Action item:
Show each line of the data below in which "blue" occurs.

*****

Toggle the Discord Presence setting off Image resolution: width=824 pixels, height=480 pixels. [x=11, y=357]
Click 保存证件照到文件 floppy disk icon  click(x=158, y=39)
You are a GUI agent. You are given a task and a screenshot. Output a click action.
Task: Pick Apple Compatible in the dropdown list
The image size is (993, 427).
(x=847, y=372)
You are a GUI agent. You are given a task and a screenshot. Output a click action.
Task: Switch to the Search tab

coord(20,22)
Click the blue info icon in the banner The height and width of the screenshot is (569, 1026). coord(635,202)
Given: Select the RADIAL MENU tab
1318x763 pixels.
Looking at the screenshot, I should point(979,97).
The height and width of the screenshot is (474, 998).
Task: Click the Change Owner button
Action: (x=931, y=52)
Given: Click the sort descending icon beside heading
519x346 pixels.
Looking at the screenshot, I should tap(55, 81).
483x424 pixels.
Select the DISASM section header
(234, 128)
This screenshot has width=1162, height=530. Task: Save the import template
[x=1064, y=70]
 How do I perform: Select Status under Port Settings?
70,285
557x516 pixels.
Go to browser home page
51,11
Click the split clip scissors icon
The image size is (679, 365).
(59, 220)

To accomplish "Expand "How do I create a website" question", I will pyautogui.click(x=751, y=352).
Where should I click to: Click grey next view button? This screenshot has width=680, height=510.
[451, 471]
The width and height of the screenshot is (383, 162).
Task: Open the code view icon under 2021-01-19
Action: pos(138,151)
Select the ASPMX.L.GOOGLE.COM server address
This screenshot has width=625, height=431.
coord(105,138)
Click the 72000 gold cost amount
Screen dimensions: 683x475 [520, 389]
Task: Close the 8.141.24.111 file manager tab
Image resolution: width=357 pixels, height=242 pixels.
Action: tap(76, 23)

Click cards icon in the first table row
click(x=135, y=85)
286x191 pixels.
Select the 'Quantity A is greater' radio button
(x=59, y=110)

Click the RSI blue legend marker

*****

The answer:
Click the blue info icon in the banner The height and width of the screenshot is (569, 1026). coord(635,202)
Click the RSI blue legend marker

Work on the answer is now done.